Task to complete
The output must consist only of the lines from the one with "You are a computer-use" through the end of the listing, restated exactly and free of pictures.

---------- Data excerpts

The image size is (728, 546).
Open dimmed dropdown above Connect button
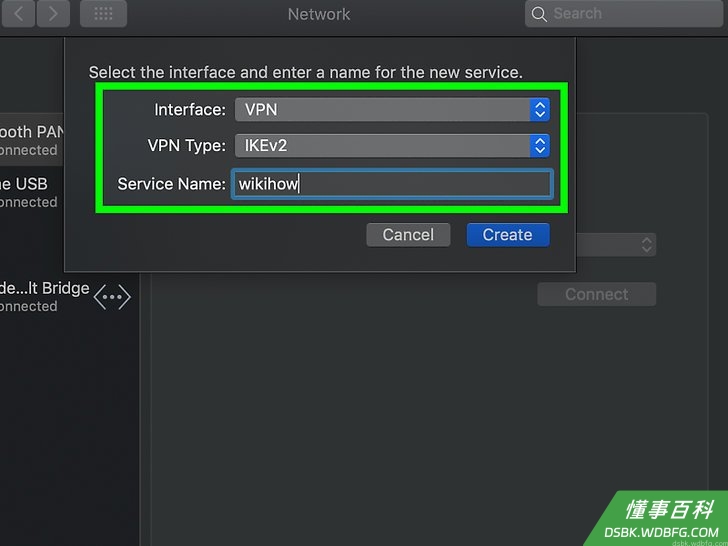click(x=616, y=245)
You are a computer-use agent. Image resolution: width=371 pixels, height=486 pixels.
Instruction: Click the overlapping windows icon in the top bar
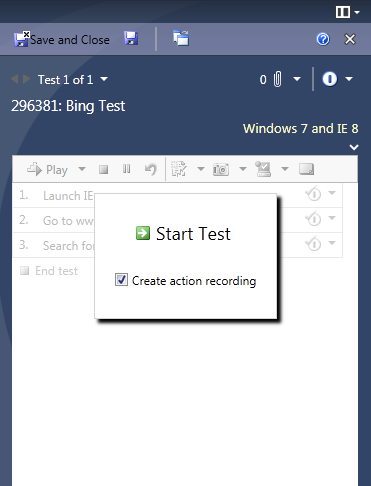(x=181, y=38)
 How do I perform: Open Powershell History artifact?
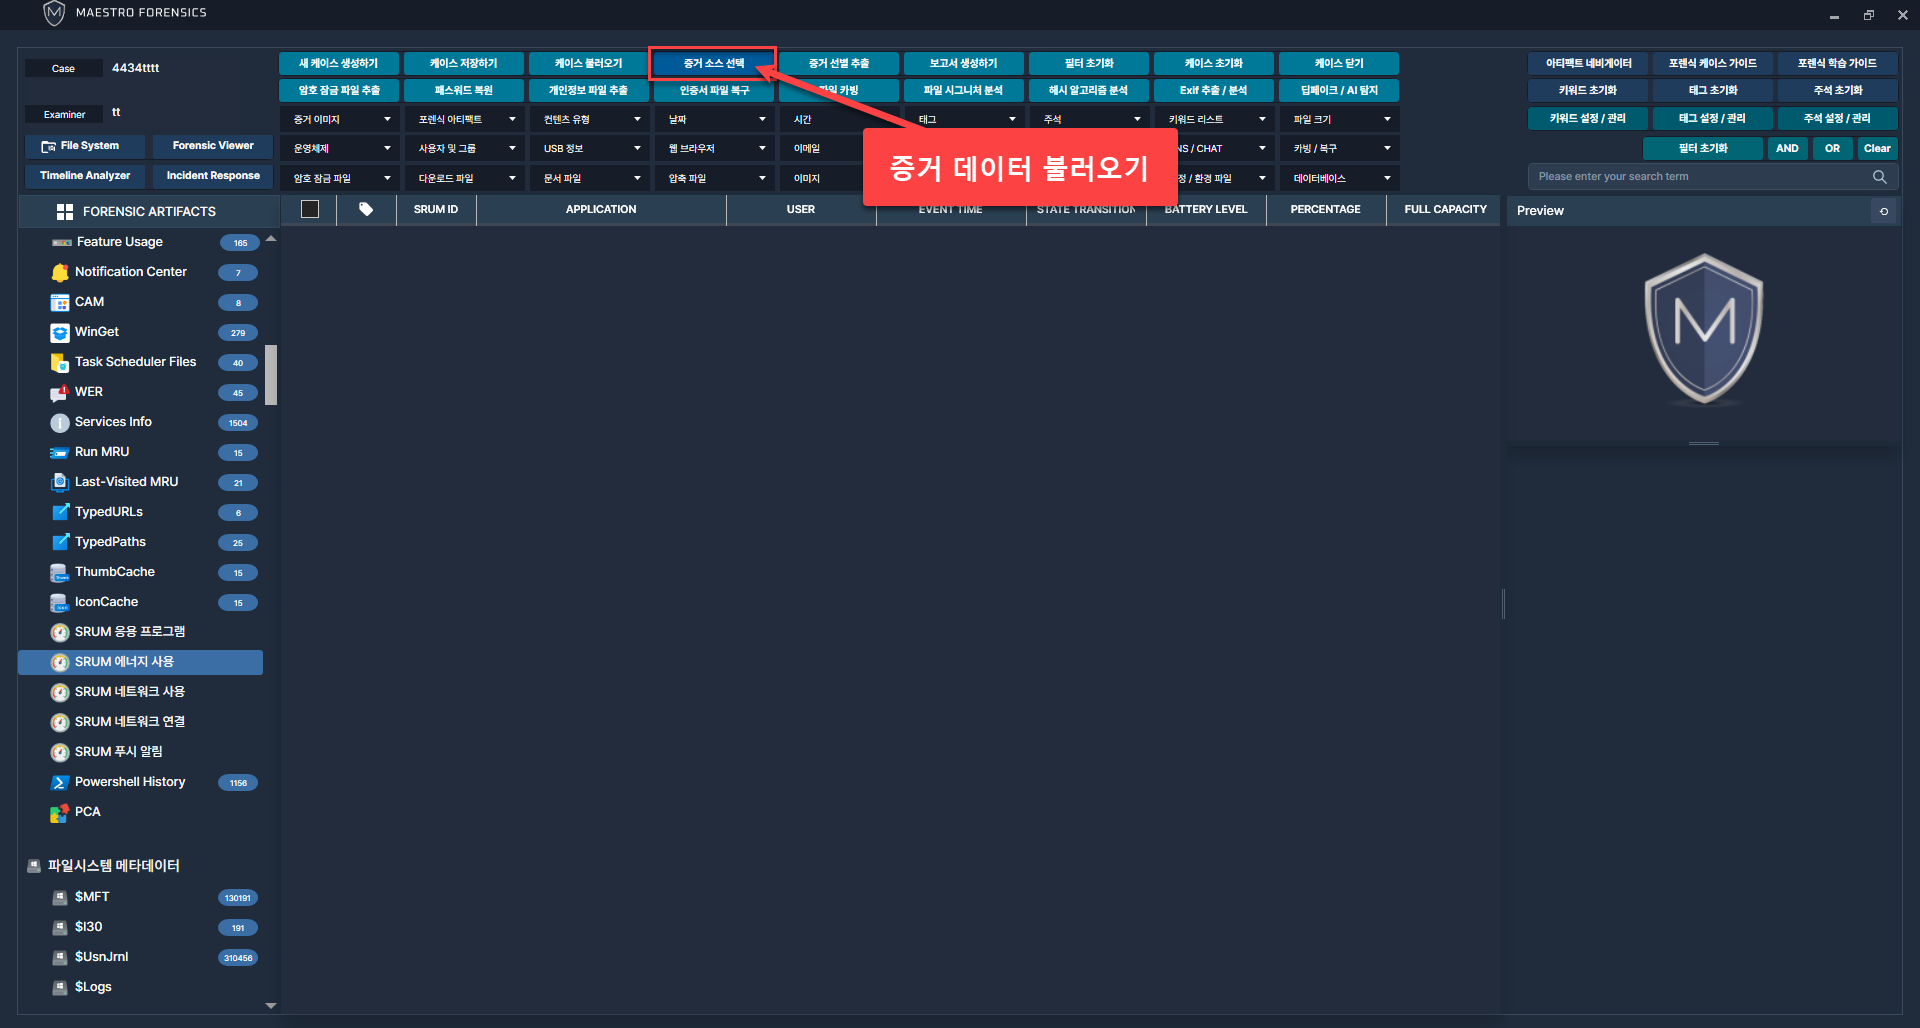click(x=129, y=782)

--------------------

Your solution
You are a computer-use agent. Image resolution: width=371 pixels, height=486 pixels.
Instruction: Click the overlapping windows icon in the top bar
(x=181, y=38)
 How do I perform: Open Powershell History artifact?
click(x=129, y=782)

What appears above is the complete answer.